Sandra Rivera has worn many hats over the course of her 23-year career at Intel. Now, as chief of its Data Center and AI Group, she leads the company’s push to become one of the go-to makers of AI accelerator chips. The initiative is part of a turnaround effort after a series of what she calls “missteps” that set the company back in an increasingly competitive chip market.
Since she became chief of Intel’s Data Center, as well as its AI strategy and execution in 2021, Rivera has overseen the rollout of its Gaudi AI accelerator chips. The company hopes the Gaudi3, due to launch next year, will give rival Nvidia’s most powerful AI offering, the H100, a run for its money. Intel says the Gaudi2 chip, which launched in May 2022, outperforms Nvidia’s A100—widely seen as the most popular graphics processing unit (GPU) on the market. “The reception has been quite positive because the market wants alternatives to the market leader and they’re looking for something that has better price-performance,” Rivera says, referring to the amount of training that can be achieved with the accelerators per unit of cost.
Rivera must navigate a challenging geopolitical landscape as Intel looks to grow its market share around the world. While still the largest chipmaker in the U.S., it has been overtaken by rival Taiwan Semiconductor Manufacturing Co. on a global scale. Intel has also lagged behind the dominant maker of AI accelerators, Nvidia. In July, Rivera traveled to Beijing to launch a lower-grade version of the Gaudi2, tweaked for the Chinese market to comply with U.S. export restrictions rolled out in October 2022. “There’s a lot of interest in that product,” she says. “There’s just a lot of interest in AI in China, period.”

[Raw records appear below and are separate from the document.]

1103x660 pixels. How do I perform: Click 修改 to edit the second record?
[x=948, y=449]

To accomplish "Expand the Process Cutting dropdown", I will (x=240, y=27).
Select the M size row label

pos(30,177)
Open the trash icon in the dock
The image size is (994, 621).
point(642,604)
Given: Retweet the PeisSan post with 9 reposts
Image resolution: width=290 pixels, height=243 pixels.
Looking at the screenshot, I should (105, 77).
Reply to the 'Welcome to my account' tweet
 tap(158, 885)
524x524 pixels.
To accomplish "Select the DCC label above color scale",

A daughter of Colombian immigrants who grew up in New Jersey, Rivera credits much of her success to having a “different perspective and experience” than her Intel colleagues. She says she told herself early in her career, “You are not going to be in a majority, you will be remembered [for] how you showed up in that room because you’re so different from most of the other participants. So be remembered for something good.”
Correction, Sept. 8
The original version of this story misstated the name of the group Sandra Rivera leads. It is the Data Center and AI Group, not the AI Group and Data Center.